I have a hopefully interesting question about methods for analyzing varying coefficients as a way of describing similarity and variation between the groups.

In particular, we are studying individual differences in susceptibility to different influence strategies. We have quantitative outcomes (related to buying books), and influence strategy (7 levels, including a control) is a within-subjects factor with two implementations of each strategy (also within-subjects).

So I have fit non-nested multilevel models to the data (using lmer) with subject (varying-intercept and influence strategy slopes) and book (varying-intercept) as grouping factors. Following the suggestions in Part 3 of Gelman & Hill, the standard deviation of the coefficients for the influence strategies has been helpful in characterizing the (quite substantial) individual variation. I have also examined the correlations of those varying coefficients and computed the shinkage/pooling factor.

However, I am thinking that looking at this overall correlation matrix allows for insufficient flexibility in identifying ways in which susceptibility to multiple strategies is related or not. This has motivated trying to identify clusters of people with related susceptibilities using, e.g., k-means, soft (Gaussian mixture) k-means, and hierarchical clustering applied to the point estimates for the influence strategy coefficients for each subject. I am wondering if you have used this or similar approaches to analyzing varying coefficients — and whether you think such methods are appropriate at all. I’d be interested in other approaches you would suggest in applied contexts like this one.
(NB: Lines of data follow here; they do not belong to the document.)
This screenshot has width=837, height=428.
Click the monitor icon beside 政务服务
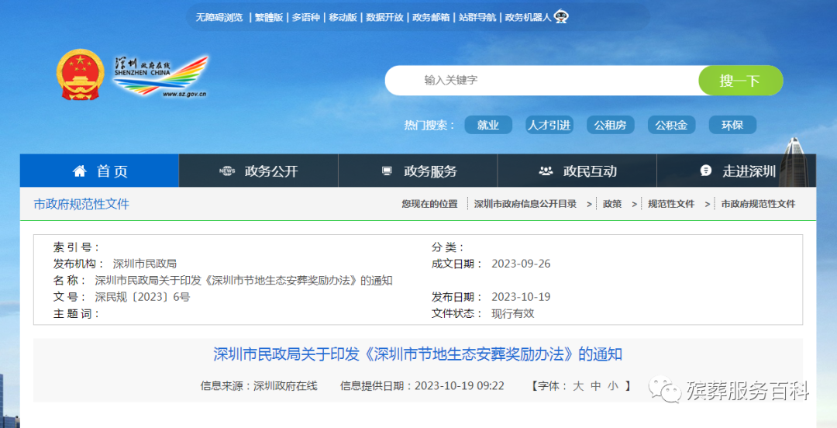click(387, 171)
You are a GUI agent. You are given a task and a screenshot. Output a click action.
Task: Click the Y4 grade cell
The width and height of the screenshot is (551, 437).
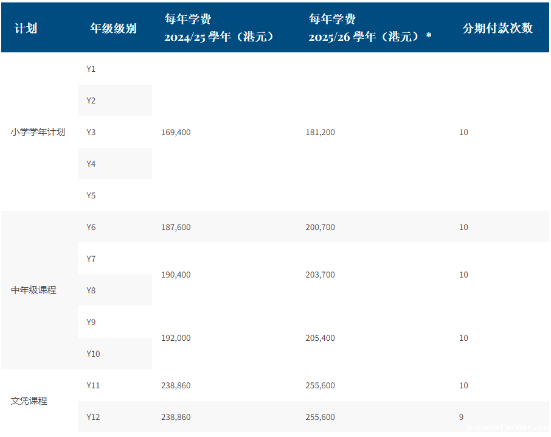point(91,164)
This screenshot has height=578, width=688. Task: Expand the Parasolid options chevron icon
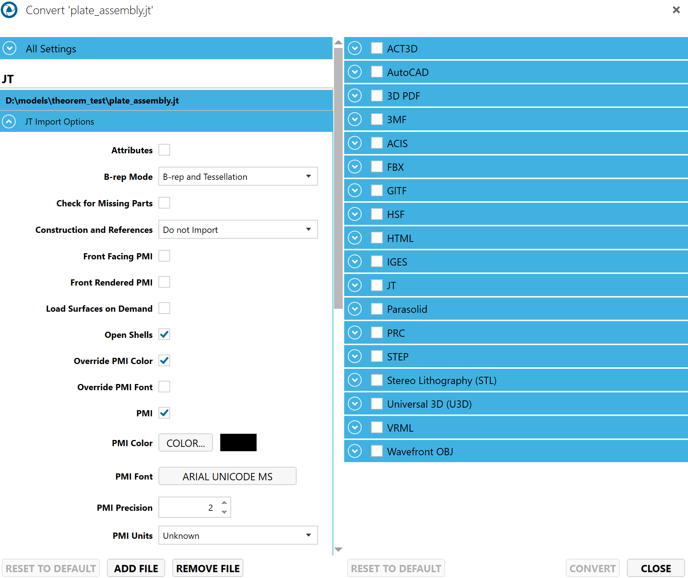(355, 309)
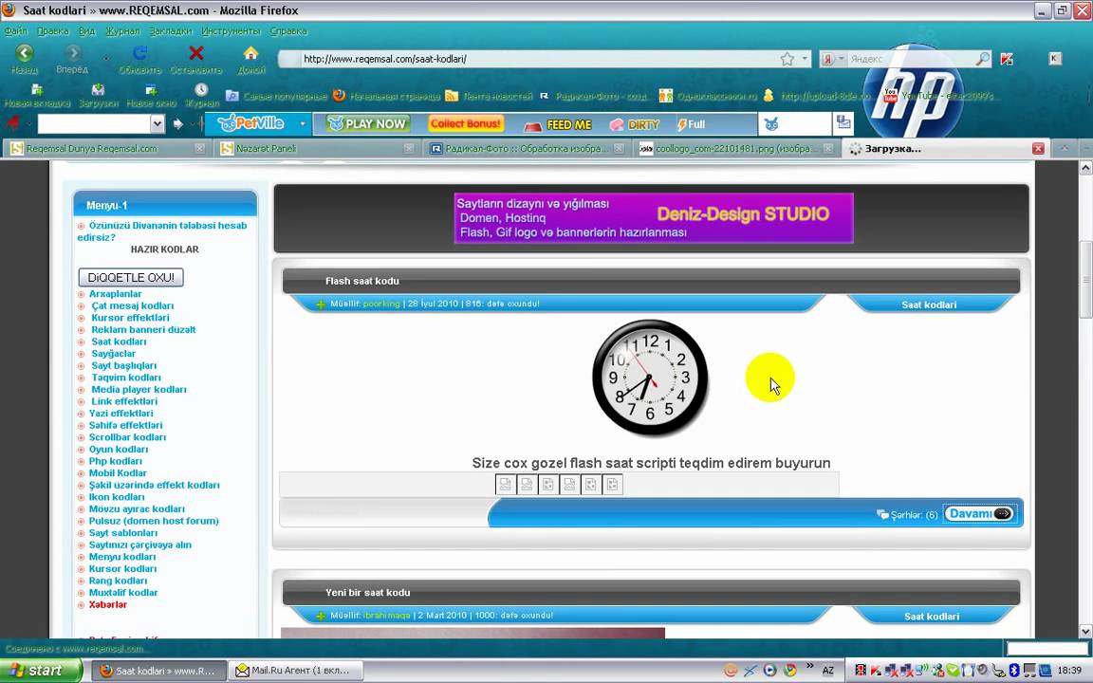Bookmark this page with the star icon
The height and width of the screenshot is (683, 1093).
[787, 59]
Using these estimates from a multilevel model seems to make sense in this context, but I’ve been having trouble finding any examples of this having been done before — perhaps I’m not using the right terminology for this. It also seems undesirable to only using the point estimates of the coefficients, rather than propagating the uncertainty about the coefficients along to the clustering, so perhaps one could use the output of some simulations in the clustering.

My reply: This reminds me of some work in psychology by Iven Van Mechelen, Paul De Boeck and others on hierarchical classification models. Actually, the data shown on the cover of Bayesian Data Analysis came from a study that was analyzed using such methods. For a start, you can go to this article and follow the references back from there.

I've thought about doing similar things, and one alternative to the 2-stage process of (1) fitting a model, then (2) clustering on model parameter estimates, is to fit a latent class model (or maybe an HMM for time series data). The latent classes represent the clusters, and you infer their characteristics from the data, as well as the class membership of each data point. A paper that discusses this is "Hidden Markov Models for Longitudinal Comparisons" by Scott, et. al (JASA, 2005, Vol. 100). In the paper they discuss how their method propagates parameter uncertainty into the latent class membership.

One shortfall is that the models are computationally demanding, and a second is that you have to pre-set the number of latent classes in the model you choose to fit. Optimally choosing the number of latent classes has been written about a lot, but I don't think any general solutions exist yet.

Since asking this question, I've begun working with mixtures of Dirichlet processes. This does not require specifying the number of classes in advance (and then doing model comparison). However, the components of the mixture cannot generally be interpreted and will be numerous when there are many participants.